Prevent Drive Failure at 32,768 Hours

This is one of the nasty bugs. Some SSD models will fail after they have been powered on for more than 32768 hours. Imagine running vSAN and you bought x amount of disks that where affected. They will all fail at the same time, so you are left alone with your backup(hopefully).

I seen this one time before, where Intel disks where the problems. Unfortunately the Intel SSDs where metadata disks in a Ceph storage cluster, and since they all failed at the same time, the cluster died!

This is of cause due to that nobody where informed of the bug. When buying hardware from HPE and other enterprise hardware vendors we cat a mail letting us know of the problem before it becomes a disaster.

https://support.hpe.com/hpsc/doc/public/display?docId=emr_na-a00092491en_us

Update procedure – VMware

We had to do a firmware update of the disks, we are running VMware and vSAN. And gladly HPE have allready released the patch. Also with guidance for VMware.

https://support.hpe.com/hpsc/swd/public/detail?swItemId=MTX_6089c15599b647aca0c049ce24#tab2

  1. download the patch, copy it to /tmp of the ESXi servers.
  2. Unzip and make the .vmexe file executable chmod +x CP****.vmexe
  3. Put one of the hosts into maintenance mode.
  4. Run the CP***.vmexe – ./CP****.vmexe. It will lists the disks that it found and you tell it the disk numbers for those you want to have firmware upgraded.
  5. After upgrade I did a reboot anyway.

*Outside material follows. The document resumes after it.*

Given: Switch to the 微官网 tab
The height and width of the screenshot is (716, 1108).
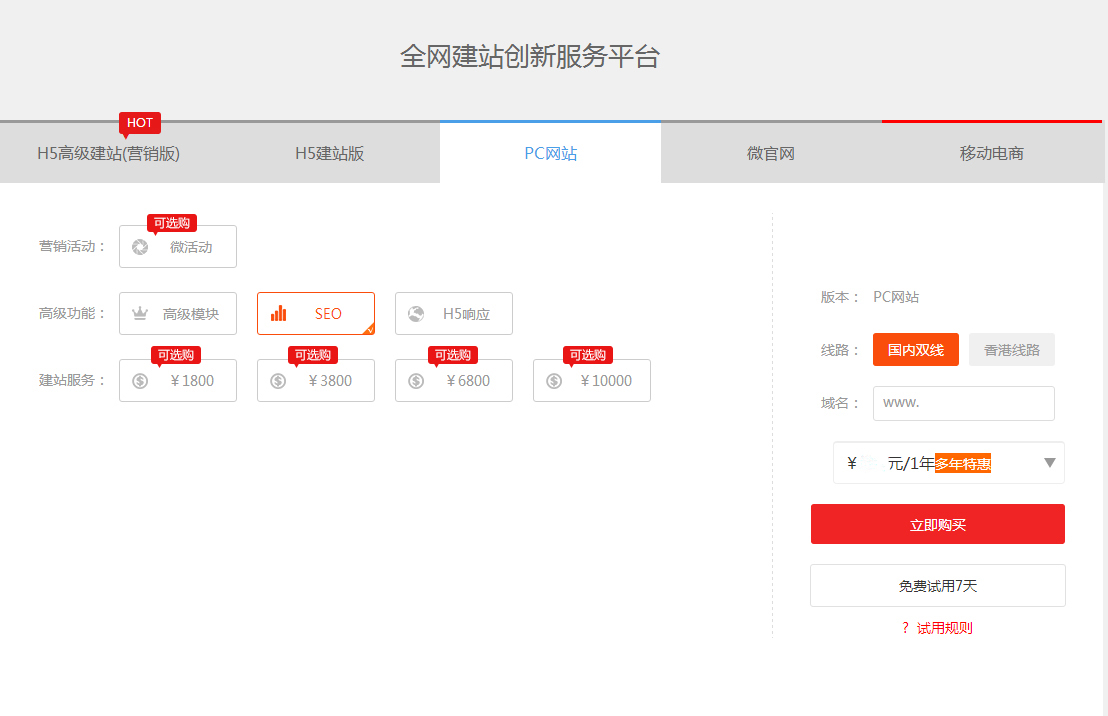Looking at the screenshot, I should pyautogui.click(x=770, y=153).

Remember that reboot of vSAN nodes can take a long time, 10-30 min. On the console of the server it says: “vSAN initialising SSD XXX” Give it time, it will boot.

Fetching firmware version

When you use the HPE custom VMware image then we have all the HPE tools on the server, so that we can query hardware etc.

  1. cd /opt/smartstorageadmin/ssacli/bin
  2. Execute ./ssacli ctrl slot=0 pd all show detail

For more a command cheat sheet you could look at https://wiki.phoenixlzx.com/page/ssacli/ or the official documentation https://support.hpe.com/hpsc/doc/public/display?docId=c03909334

This will give you all info on the disks behind the controller. The model number is the one that you can look up on HPEs site to see if its affected.